Todos desprendemos un perfume en nuestro caminar, dejamos una estela al pasar y sin duda los demás lo perciben.
Siempre se sentaba en la misma mesa en la terraza de aquella cafetería como cada tarde a la misma hora. Llegaba puntual y pedía su café, solo y bien negro. Solo como él y oscuro como sus tinieblas. Paladeaba su sabor escuchando la música que salía atenuada del interior del local. Disfrutaba de la calle bulliciosa a esa hora, cuando los niños salían corriendo de sus clases y las mamás les perseguían en su afán protector. Le fascinaba escuchar el canto de las pequeñas avecillas que se posaban traviesas en las ramas de los árboles que adornaban la acera. Podía percibir el silbido del viento entre las ramas que hacían danzar a las hojas bailarinas. Seguía con interés el ruido de los coches y era capaz de averiguar la marca del vehículo que circulaba a cada momento. Pero el rugido de las motos le gustaba aún más, siempre había soñado con tener una propia, colocarse el casco y volar a la velocidad de la luz. ¡Ay, la luz…!
Pero lo que más amaba era el momento en el que aparecía ella. Los tacones que llevaba anunciaban su llegada, pasos cortitos y sonoros. Eran música a sus oídos. Su voz cantarina le hacía bailar, pero lo disimulaba muy bien. Detenía hasta su respiración para escuchar su saludo vespertino y su pedido a la camarera. Se sentaba en la mesa de al lado y abría su libro, pasaba las páginas rápidamente, ávida por conocer el final de la historia. En el momento que ella aparecía el mundo se detenía para él, los ruidos desaparecían, ya no había niños, ni mamás gritonas, ni coches, ni aun motos por muchas cilindradas que tuvieran. Solo estaba ella, ella y su perfume. Ese olor dulce y embriagador que siempre la acompañaba. La reconocería en cualquier lugar del mundo. Así solamente olía ella. Ese perfume la definía, dulce e intensa, melosa y embriagadora. Se desvanecían otros olores al sentir su fragancia. Ya no le atrapaba el aroma del café, ni le importaba el olor del combustible quemado vomitado por los tubos de escape. Ni tan siquiera le molestaba el tufillo de las criaturillas hormonales que salían sudorosas de la academia de baile. Ella y la estela invisible que dejaba a su paso era todo lo que percibía, se zambullía y recreaba sin poder remediarlo. Tampoco quería hacerlo, eso le hacía feliz y podía volar y podía sentir. ¡Ay, sentir…!

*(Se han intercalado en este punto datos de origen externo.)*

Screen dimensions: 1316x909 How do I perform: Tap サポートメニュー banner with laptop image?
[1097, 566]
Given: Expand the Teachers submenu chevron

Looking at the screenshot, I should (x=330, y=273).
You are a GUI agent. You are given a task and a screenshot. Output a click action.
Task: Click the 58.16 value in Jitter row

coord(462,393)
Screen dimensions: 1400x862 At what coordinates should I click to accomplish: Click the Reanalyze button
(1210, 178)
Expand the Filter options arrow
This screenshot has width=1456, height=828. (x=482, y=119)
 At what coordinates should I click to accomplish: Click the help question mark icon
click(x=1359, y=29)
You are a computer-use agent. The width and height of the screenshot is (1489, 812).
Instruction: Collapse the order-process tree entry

En lo secreto de su corazón la amaba y ahí quedaría escondido su amor. Se conformaba con soñarla, con inventarla y dibujarla en su mente. Revivía cada atardecer al sentir su presencia, cuando su halo lo envolvía sentados tan cerca y tan lejos. Moría cuando ella pagaba su cuenta y marchaba con sus zapatitos cantores y esperaba ansioso el renacer del siguiente encuentro. Pero se llevaba guardado su perfume, nadie se lo podría robar. Cuando escuchaba que sus risas y su caminar se perdían en la distancia, él acariciaba a su perro y le daba orden de volver a casa. El lazarillo miraba a su dueño y como siempre le abriría el camino de vuelta.
Todos desprendemos un perfume en nuestro caminar, dejamos una estela al pasar y sin duda los demás lo perciben. Una buena pregunta sería: ¿Qué aroma desprendo yo? Sería interesante averiguarlo por si ese olor no es tan agradable como debiera. ¿Qué tal si decidimos perfumarnos de vida, de alegría, de verdad, de amor? Bueno, es una sugerencia.
“Amaos unos a otros entrañablemente, de corazón puro” (1 P. 1: 22).
“Todas vuestras cosas sean hechas con amor”. (1 Co. 16: 14).
Para este relato me he inspirado en dos bellísimas personas, Paco y Victoria. Paco es invidente y amigo de las motos. Victoria es “su perfume”. La parejita lleva muchísimos años casados y desprenden un aroma especial.